Data under study Start Marker

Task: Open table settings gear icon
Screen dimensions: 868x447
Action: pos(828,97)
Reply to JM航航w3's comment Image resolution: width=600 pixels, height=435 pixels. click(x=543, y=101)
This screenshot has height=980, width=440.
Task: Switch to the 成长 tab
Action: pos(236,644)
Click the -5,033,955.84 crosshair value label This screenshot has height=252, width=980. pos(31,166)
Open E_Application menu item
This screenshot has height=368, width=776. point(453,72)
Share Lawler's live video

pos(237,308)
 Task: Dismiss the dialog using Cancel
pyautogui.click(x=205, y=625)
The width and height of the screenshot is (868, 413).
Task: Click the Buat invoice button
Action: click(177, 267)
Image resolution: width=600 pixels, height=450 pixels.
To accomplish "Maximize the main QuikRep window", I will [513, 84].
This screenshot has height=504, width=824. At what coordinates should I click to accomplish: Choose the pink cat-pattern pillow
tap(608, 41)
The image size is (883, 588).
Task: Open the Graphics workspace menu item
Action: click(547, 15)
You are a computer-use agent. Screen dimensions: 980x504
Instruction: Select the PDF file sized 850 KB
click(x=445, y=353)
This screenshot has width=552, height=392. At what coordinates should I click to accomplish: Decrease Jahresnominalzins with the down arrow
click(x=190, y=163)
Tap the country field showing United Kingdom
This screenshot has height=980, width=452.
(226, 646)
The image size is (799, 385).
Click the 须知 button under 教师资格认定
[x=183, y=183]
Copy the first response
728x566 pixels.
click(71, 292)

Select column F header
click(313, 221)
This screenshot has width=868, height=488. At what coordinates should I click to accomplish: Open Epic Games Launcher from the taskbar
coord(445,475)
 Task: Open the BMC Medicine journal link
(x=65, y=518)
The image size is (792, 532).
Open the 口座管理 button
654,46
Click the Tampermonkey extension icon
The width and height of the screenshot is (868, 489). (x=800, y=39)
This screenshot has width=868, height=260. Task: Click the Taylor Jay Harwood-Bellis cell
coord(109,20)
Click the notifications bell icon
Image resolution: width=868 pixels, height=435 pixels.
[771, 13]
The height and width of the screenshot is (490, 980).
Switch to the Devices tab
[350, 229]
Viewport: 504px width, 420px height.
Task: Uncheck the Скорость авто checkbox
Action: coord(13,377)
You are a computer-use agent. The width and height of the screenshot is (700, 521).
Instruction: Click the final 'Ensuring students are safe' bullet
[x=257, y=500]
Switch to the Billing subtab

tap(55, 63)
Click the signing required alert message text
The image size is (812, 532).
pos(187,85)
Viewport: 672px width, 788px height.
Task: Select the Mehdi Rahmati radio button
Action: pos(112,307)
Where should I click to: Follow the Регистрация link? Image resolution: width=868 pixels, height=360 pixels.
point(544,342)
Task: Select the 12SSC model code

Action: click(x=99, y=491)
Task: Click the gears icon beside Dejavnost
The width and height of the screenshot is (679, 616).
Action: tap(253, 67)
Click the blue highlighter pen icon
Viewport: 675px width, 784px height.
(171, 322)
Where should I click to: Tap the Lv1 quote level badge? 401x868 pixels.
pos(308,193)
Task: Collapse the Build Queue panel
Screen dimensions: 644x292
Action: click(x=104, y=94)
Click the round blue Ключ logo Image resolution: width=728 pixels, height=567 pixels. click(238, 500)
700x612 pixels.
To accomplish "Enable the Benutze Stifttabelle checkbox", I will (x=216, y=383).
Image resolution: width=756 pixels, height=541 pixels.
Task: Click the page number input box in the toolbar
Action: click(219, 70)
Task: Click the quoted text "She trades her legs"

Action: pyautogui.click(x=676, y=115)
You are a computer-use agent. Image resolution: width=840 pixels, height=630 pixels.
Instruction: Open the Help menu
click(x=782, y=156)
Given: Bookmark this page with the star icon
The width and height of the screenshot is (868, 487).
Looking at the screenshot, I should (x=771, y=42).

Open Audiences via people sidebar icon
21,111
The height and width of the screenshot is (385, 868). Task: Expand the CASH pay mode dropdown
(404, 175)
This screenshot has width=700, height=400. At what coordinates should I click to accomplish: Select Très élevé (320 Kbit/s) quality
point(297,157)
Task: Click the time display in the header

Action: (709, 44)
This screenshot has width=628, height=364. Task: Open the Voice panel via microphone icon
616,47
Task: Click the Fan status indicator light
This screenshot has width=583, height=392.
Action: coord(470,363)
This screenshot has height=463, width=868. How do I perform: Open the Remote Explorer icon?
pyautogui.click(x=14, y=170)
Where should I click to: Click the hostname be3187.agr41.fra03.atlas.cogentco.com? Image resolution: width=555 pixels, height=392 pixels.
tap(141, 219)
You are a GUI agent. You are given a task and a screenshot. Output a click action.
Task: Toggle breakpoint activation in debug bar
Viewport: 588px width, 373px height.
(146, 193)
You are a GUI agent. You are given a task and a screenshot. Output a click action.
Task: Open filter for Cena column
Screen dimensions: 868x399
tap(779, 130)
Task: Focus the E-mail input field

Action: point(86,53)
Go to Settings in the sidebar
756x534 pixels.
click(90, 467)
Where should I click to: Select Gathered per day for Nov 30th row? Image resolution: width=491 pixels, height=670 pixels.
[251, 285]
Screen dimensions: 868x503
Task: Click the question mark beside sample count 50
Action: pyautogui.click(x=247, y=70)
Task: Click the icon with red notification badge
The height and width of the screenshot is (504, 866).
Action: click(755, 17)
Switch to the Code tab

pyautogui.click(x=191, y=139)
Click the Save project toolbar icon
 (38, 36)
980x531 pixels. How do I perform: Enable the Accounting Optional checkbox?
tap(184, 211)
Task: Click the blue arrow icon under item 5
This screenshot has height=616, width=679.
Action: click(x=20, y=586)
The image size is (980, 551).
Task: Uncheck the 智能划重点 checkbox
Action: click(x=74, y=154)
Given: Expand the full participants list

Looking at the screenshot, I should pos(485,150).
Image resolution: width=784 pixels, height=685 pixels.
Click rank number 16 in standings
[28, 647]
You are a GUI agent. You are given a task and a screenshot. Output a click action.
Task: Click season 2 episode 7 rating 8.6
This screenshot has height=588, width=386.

Data under study End Marker

» Task to complete:
In the entries above, find the line with "Where should I click to: Tap" and the line with "You are a computer-use agent. Image", then set down exactly those two and every line between them, nothing else.

» Reply:
Where should I click to: Tap the Lv1 quote level badge? 401x868 pixels.
pos(308,193)
Task: Collapse the Build Queue panel
Screen dimensions: 644x292
Action: click(x=104, y=94)
Click the round blue Ключ logo Image resolution: width=728 pixels, height=567 pixels. click(238, 500)
700x612 pixels.
To accomplish "Enable the Benutze Stifttabelle checkbox", I will (x=216, y=383).
Image resolution: width=756 pixels, height=541 pixels.
Task: Click the page number input box in the toolbar
Action: click(219, 70)
Task: Click the quoted text "She trades her legs"

Action: pyautogui.click(x=676, y=115)
You are a computer-use agent. Image resolution: width=840 pixels, height=630 pixels.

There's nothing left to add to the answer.